At the same time, we are significantly increasing our investment in conversational AI. Voice-based human-machine interaction is not new, yet most conversational AI solutions today still disappoint users. Why? Because building voice agents that can converse naturally with a human is just hard. Just a few months ago, Greylock Partners, a leading venture capital firm, published a blog post titled 'Voice Agents: Easy to Use, Hard to Build.' They know that the core challenge behind the simplicity users expect lies in immense complexity—system abstraction, real-time audio processing, latency management, and compliance requirements. Consider the issue of background noise and multiple speakers. Just two of the many technical challenges.

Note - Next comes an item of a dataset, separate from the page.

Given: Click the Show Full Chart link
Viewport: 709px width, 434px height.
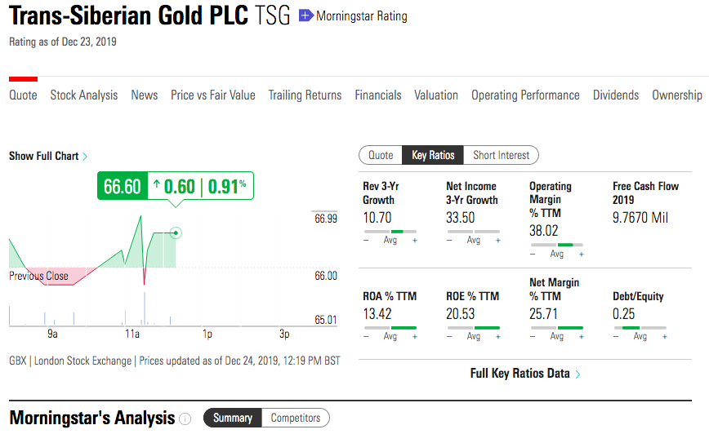Looking at the screenshot, I should [x=44, y=156].
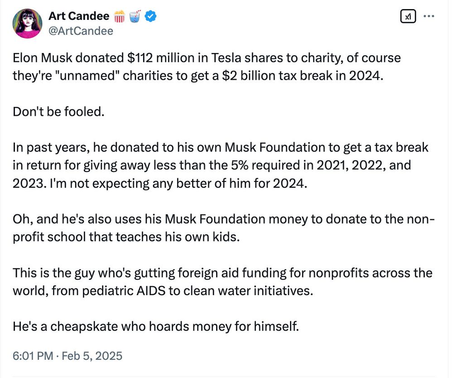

In real-world settings, like a busy home, office, or car, clean audio is the exception, not the norm. A voice agent must accurately isolate a user's voice from overlapping speech and ambient sound. Without this, transcription becomes unreliable. Intent is misunderstood, and the agent's reasoning falters, undermining the whole interaction. Furthermore, as Andrew Kaposi has pointed out, there is often a significant gap between a working demo and a production-ready product. Conversational AI is no exception. For instance, in our discussion with customers and prospects, many have expressed frustration with the reliability and scalability of current solutions, especially when users are distributed across geographies or when concurrent usage is high.
Our investment in conversational AI is specifically aimed at addressing these challenges. Recently, we launched our conversational AI engine 2.0. It integrates over a decade of advanced audio research and development, including AI-powered noise suppression, acoustic echo cancellation, proprietary audio codecs, and adaptation across thousands of device types to ensure that AI hears and speaks with consistent clarity. In addition, the engine also tackles core interaction challenges: selective attention, turn-taking, interruption handling, emotion detection, and natural conversational flow. In short, we're not just providing the transmission pipeline for voice and video; we're building the behavioral intelligence that powers truly responsive human-like conversational AI agents.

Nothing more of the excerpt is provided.